As a part of the health crisis it is also included the lack of material that most countries suddenly faced in the fight against the virus. In this regard, the Spanish government reported the arrival of masks, gloves, personal protective equipment (PPE) and respiratory equipment, among other things, during the first months of the pandemic.
"We are a large clinical trial and the vaccines are experimental".
The development of any drug consists of a standardised procedure with a research part, phases I, II and III of the clinical trial and the evaluations stage, authorisations and follow-up. As we have already explained, vaccines from Pfizer/BioNTech, Moderna, AstraZeneca/Oxford and Janssen, among others, have been approved for use. In other words, the various drug regulatory agencies have evaluated the data from the pharmaceutical companies after conducting trials and proved that the candidate formulations meet three key requirements: safety, efficacy and quality. Therefore, once authorisations have been granted, the vaccines are no longer experimental.
The so-called phase IV is the pharmacosurveillance stage, that is, the monitoring of the long-term effects of a medicine once it is on the market. This is the point where the covid-19 vaccines are right now. As a result, the people being vaccinated are not part of any large clinical trial.
"Vaccination is not the solution"
The WHO considers vaccination "the safe and effective way to prevent disease and save lives". According to its data, there are currently some 20 formulations that help to combat, among others, influenza, measles, diphtheria, pertussis and tetanus. In total "these vaccines save three million lives every year".
SARS-CoV-2 is transmitted by respiratory secretions, such as a cough or sneeze, from an infected person. These secretions can infect another person if they come into contact with their nose, eyes or mouth. As of 18 March, 121 million people have been infected worldwide, although an unknown number have been infected and have not developed symptoms. Due to its rapid transmission, its capacity for mutation and the serious effects that some people can suffer -even death- the vaccine is considered the best option to fight this virus by the WHO, the European Union and the Spanish Ministry of Health.

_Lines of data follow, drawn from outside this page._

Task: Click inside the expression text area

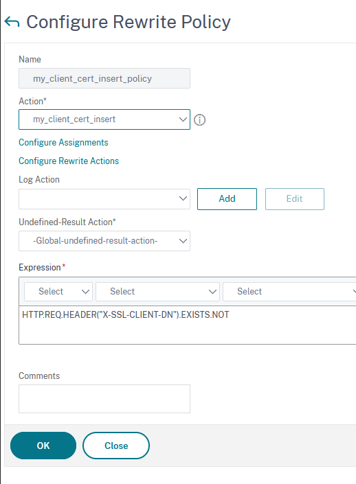Action: (187, 325)
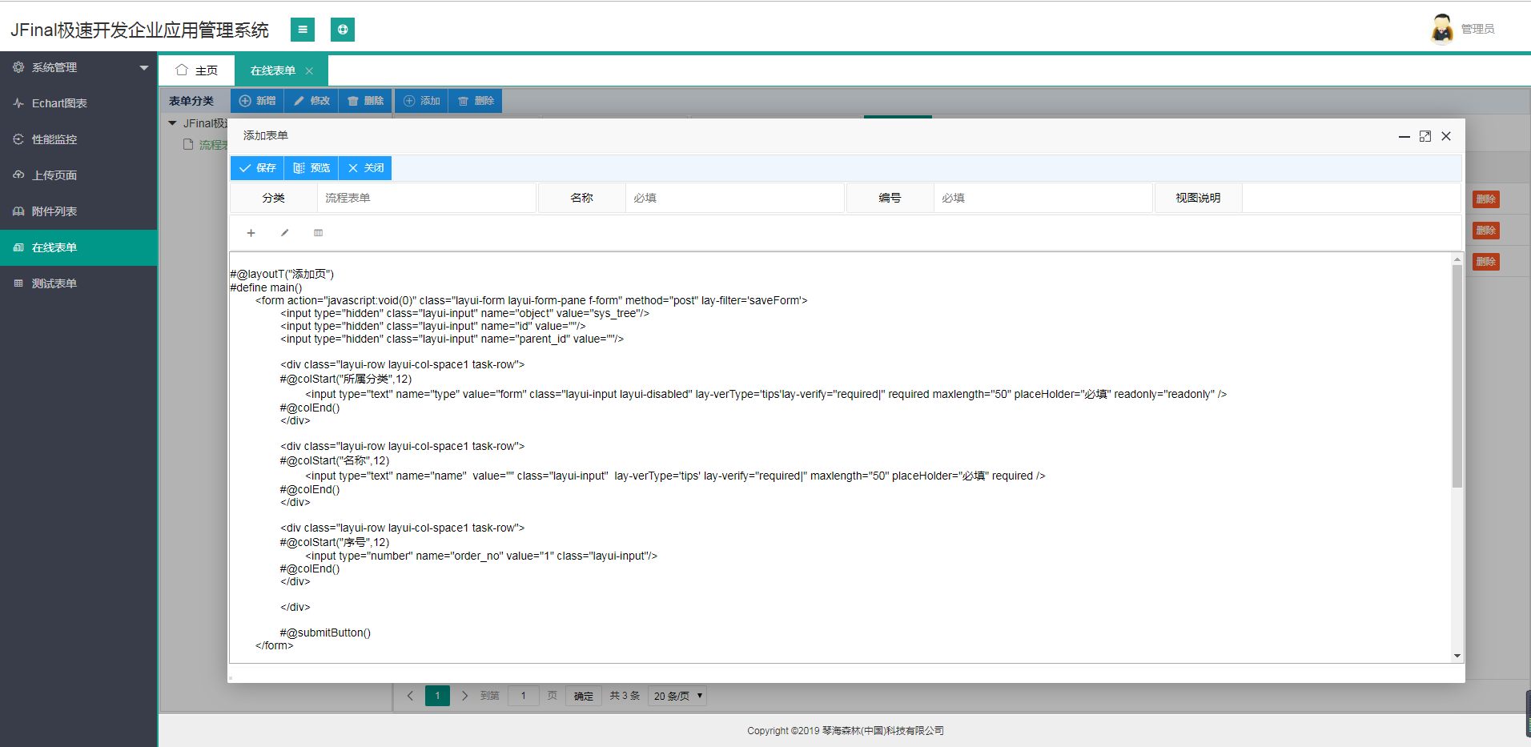Screen dimensions: 1531x747
Task: Click 保存 button in dialog
Action: coord(258,168)
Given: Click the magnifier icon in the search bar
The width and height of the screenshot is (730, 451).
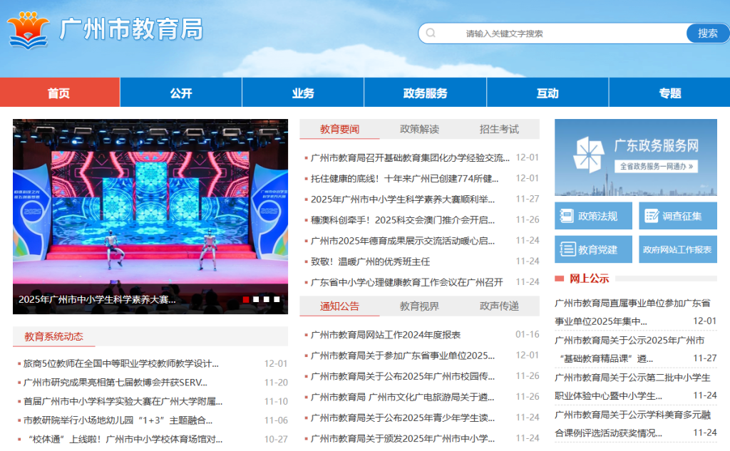Looking at the screenshot, I should coord(430,33).
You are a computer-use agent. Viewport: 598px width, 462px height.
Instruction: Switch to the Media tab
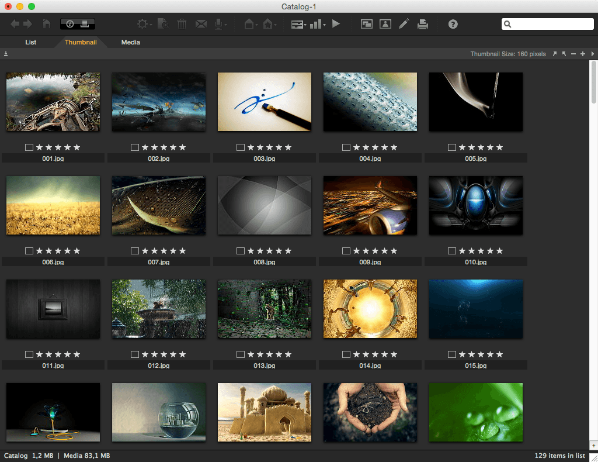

The latter reminds us that the act of vaccinating helps to control, eliminate or even eradicate diseases, as well as preventing complications of certain infectious diseases or cancers, and that it is an act of solidarity to protect the community as a whole.
Smallpox, a highly contagious disease that caused millions of deaths over 3,000 years, is the first infectious disease to be eradicated, the WHO declared in 1980 after an intensive worldwide vaccination campaign. It was transmitted by inhaling aerosols from the nose or mouth of an infected person. Africa was last year declared free of poliomyelitis, a highly contagious viral disease that attacks the nervous system, thanks to vaccines, but it is still present in other parts of the world such as Pakistan and Afghanistan, where it is considered as endemic.